Personal information
- Born: June 5, 1980 (age 46) Camden, New Jersey, U.S.
- Listed height: 6 ft 2 in (1.88 m)
- Listed weight: 272 lb (123 kg)

Career information
- High school: Woodrow Wilson (Camden)
- College: Miami (FL) (1998–2002)
- NFL draft: 2003: 4th round, 131st overall pick

Career history
- Philadelphia Eagles (2003–2004); Chicago Bears (2005–2006); Washington Redskins (2006–2007)*;
- * Offseason or practice squad member only

Awards and highlights
- BCS national champion (2001); Second-team All-Big East (2002);

Career NFL statistics
- Total tackles: 2
- Sacks: 1
- Stats at Pro Football Reference

= Jamaal Green =

American football player (born 1980)

Jamaal Hakeem Green (born June 5, 1980) is an American former professional football player who was a defensive end for the Philadelphia Eagles and Chicago Bears of the National Football League (NFL). Green played college football for the Miami Hurricanes. He was selected by the Eagles in the fourth round of the 2003 NFL draft.

==Early life==
Raised in Camden, New Jersey, Green attended Woodrow Wilson High School. He first played organized football during his junior year. He recorded 98 tackles (65 of which were solo), 13 sacks, four forced fumbles and four fumble recoveries his senior season, earning first-team All-State honors.

==College career==
Green played college football for the Miami Hurricanes from 1998 to 2002. He was redshirted in 1998. He majored in liberal arts at Miami. Green totaled 47 tackles and six sacks in 2001, helping Miami win the national championship. He accumulated 49 tackles (28 solo) and nine sacks in 2002, garnering second-team All-Big East Conference recognition.

==Professional career==

===Philadelphia Eagles===
Green was selected by the Philadelphia Eagles in the fourth round, with the 131st overall pick, of the 2003 NFL draft. He officially signed with the team on May 30, 2003. He was placed on injured reserve on August 25, 2003.
He played in eight games for the Eagles in 2004, recording two solo tackles and one sack.

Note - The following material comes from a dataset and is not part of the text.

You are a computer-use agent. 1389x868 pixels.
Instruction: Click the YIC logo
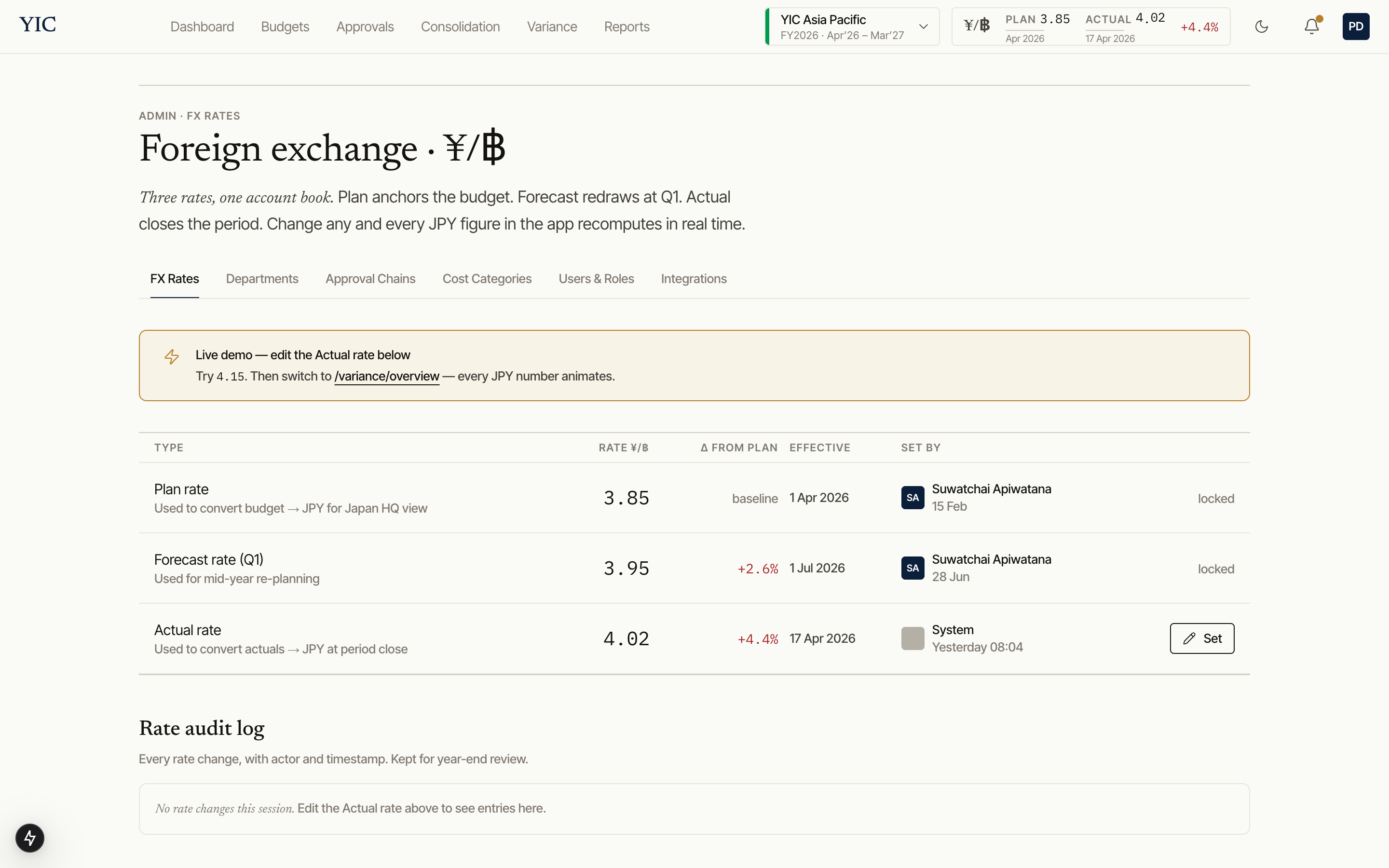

Green was waived/injured on September 3, 2005, and reverted to injured reserve on September 4. He was waived on September 8, 2005.

===Chicago Bears===
Green was signed to the practice squad of the Chicago Bears on October 19, 2005. He was promoted to the active roster on January 10, 2006, and played in one playoff game but recorded no statistics. He was waived by the Bears on September 2, 2006, and signed to the team's practice squad on September 4. He was released on September 12, 2006.

===Washington Redskins===
Green was signed to the practice squad of the Washington Redskins December 6, 2006. He signed a reserve/future contract with the Redskins on January 5, 2007. He was waived on August 28, 2007.

==Post-football career==
On February 17, 2008, Green became a United States Border Patrol agent in the El Paso area.